When you find the line with "Image resolution: width=1366, height=768." among the records below, reproduce it and each line after it exactly, ending with the line with "Work (65, 284)".

----- Exercise data -----

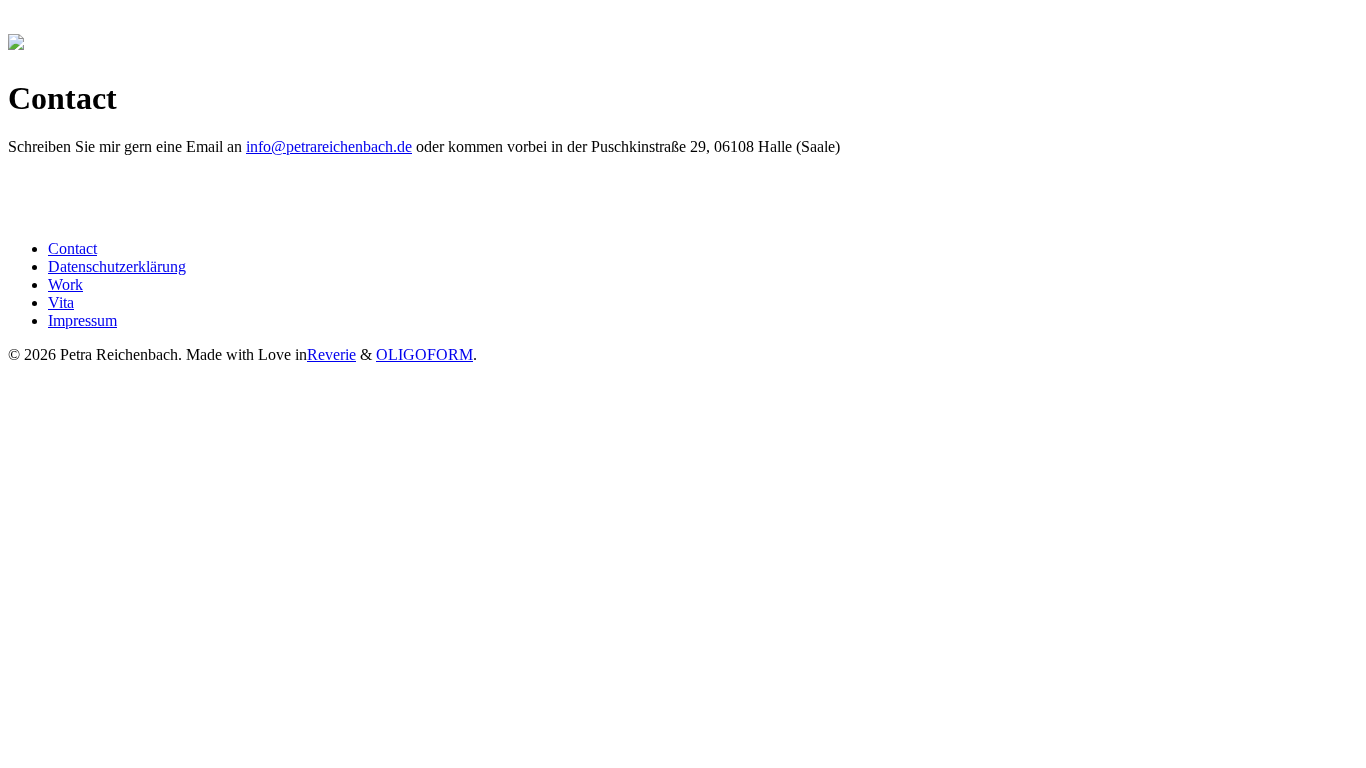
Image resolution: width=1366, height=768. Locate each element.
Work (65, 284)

-----
----- Exercise data -----

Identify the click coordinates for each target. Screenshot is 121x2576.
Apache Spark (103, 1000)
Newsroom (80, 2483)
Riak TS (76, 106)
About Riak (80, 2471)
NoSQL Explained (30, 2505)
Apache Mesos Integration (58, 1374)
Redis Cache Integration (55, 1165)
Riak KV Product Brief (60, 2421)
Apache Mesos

-----
----- Exercise data -----

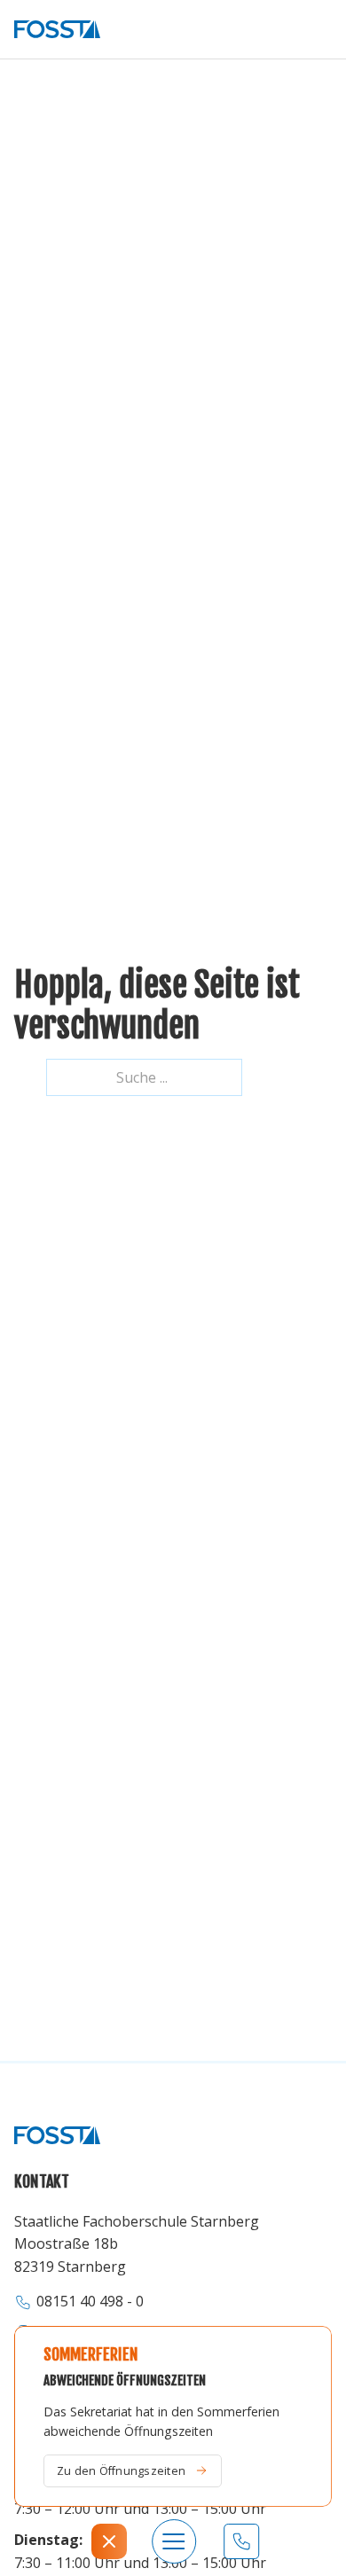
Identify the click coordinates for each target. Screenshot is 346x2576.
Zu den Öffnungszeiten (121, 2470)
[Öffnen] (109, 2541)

-----

Result of this task.
Image resolution: width=1366, height=768. Locate each element.
Work (65, 284)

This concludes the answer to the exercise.